Y más tarde, en la Iglesia de San Pablo en Wellington, me encuentro con el baño de sangre turco que he estado buscando todo este tiempo: una placa de bronce con una cruz debajo de la cual se lee: «En memoria del sargento W. R. Richardson, muerto en Gallipoli, el 5 de diciembre de 1915 a los 31 años». El sargento murió sólo unos días antes de que la aventura militar de Winston Churchill terminara en un repliegue lleno de ignominia. Después de una corta caminata al muy moderno museo de la ciudad (que no se parece a nada en Maidstone) logro establecer que William Richardson, con el número de servicio 13/2243, era hijo de Charles Thomas y Charlotte Richardson, de Wellington, y está sepultado en el cementerio de Gallipoli.
Gallipoli fue la gran derrota de Occidente del siglo XX, a manos de un ejército musulmán. Se debe tener corazón de piedra para no conmoverse por las bajas neozelandesas en Gallipoli. De 8 mil 450 soldados que fueron enviados a combatir en Turquía, 2 mi 721 murieron, 4 mil 752 resultaron heridos. ¿Qué otra nación puede afirmar que el equivalente 88 por ciento de sus hombres cayó en batalla?
Mientras miro las placas en San Pablo, una dama anciana camina hacia mí. Se llama Joy McClean y, como si nada, me dice: «Mi padre estuvo en Gallipoli. Combatía a los musulmanes; creo que para él, sólo eran ‘el enemigo’. El luchó por su país, y por lo que él creía correcto». Reflexiono sobre lo que acaba de decir esta buena señora, hasta que su humor cambia. «Solía haber 300 musulmanes aquí», dice. «Ahora hay 3 mil». Y es entonces cuando siento la oscuridad de estas últimas palabras. El 11 de septiembre de 2001 ya arrojó su sombra sobre esta lejana iglesia de madera.

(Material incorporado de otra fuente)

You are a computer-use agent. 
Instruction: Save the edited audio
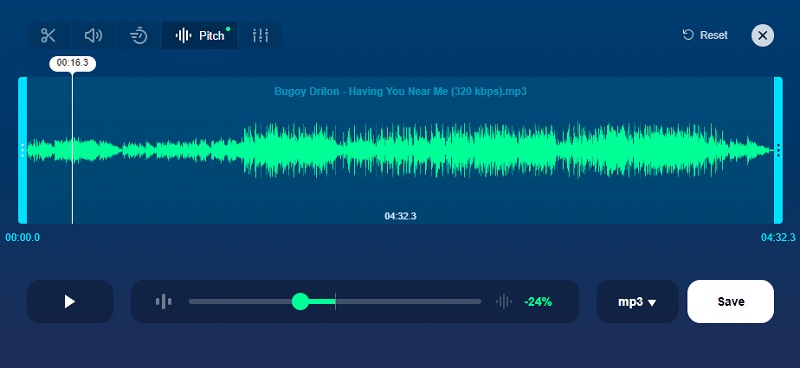pos(731,302)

Me dirijo en automóvil hacia la costa sur de la isla de Nueva Zelanda para huir de esa sombra, y porque en una colina muy semejante a aquella en la que desembarcaron las fuerzas conjuntas neozelandesas y australianas existe un monumento a la memoria de Mustafá Kemal Ataturk.
Sí, él era un laico que fumaba como chimenea: prohibió la escritura árabe y el velo; un hombre que cerró el último califato, pero que era musulmán. Y ahí, en una placa de mármol, está el discurso que dirigió a las familias de dolientes australianos y neozelandeses que fueron a Gallipoli a hacer duelo por sus seres queridos en los 30.

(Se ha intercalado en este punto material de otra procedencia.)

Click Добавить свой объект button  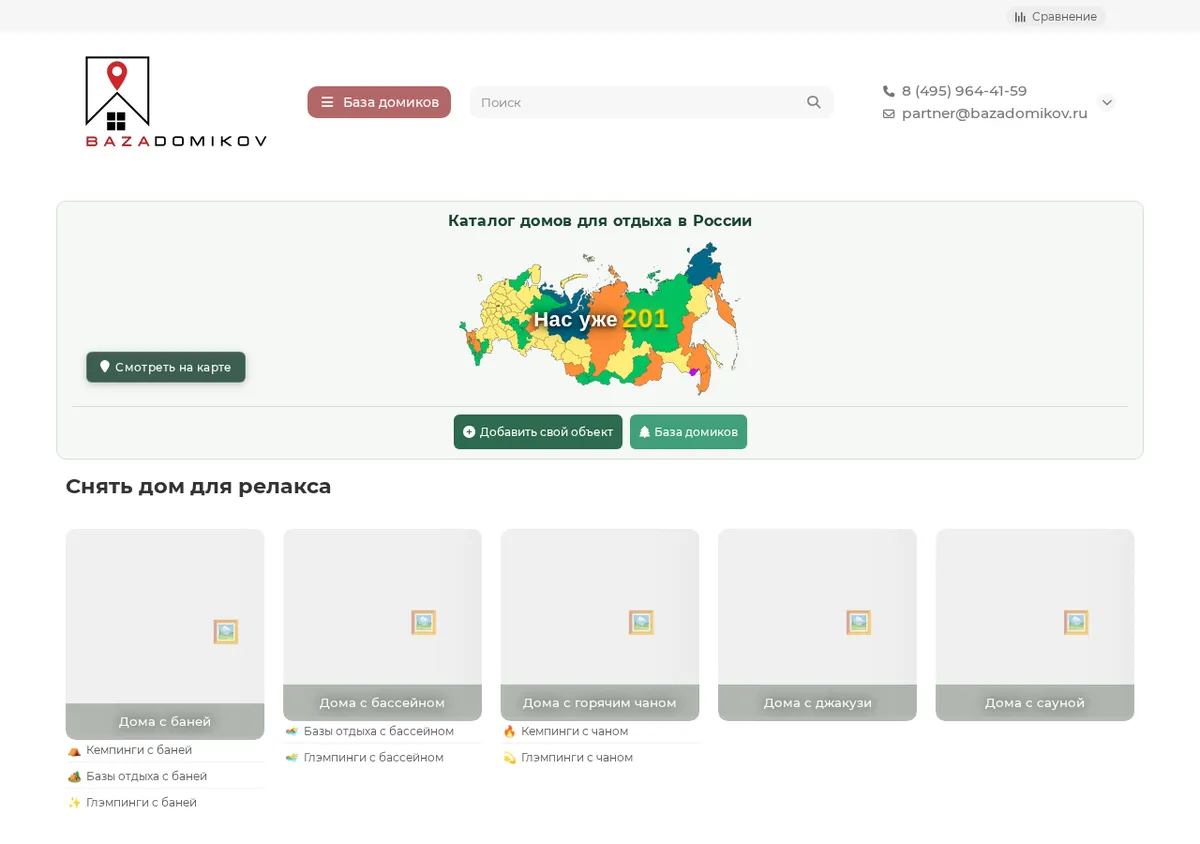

Son las palabras más compasivas jamás pronunciadas por un líder musulmán de tiempos modernos: «Esos héroes que derramaron su sangre y entregaron sus vidas… ahora ustedes yacen en la tierra de un país amigo. Por lo tanto, descansan en paz. Para nosotros no importa si se llamaban Johnny o Mehemt, porque yacen uno al lado del otro en este país nuestro. Ustedes, las madres que enviaron a sus hijos a naciones lejanas, limpien sus lágrimas. Sus hijos ahora están en nuestro seno y están en paz. Después de perder sus vidas en esta tierra, se han convertido también en nuestros hijos».
Me pregunto qué pensará de esto Osama Bin Laden.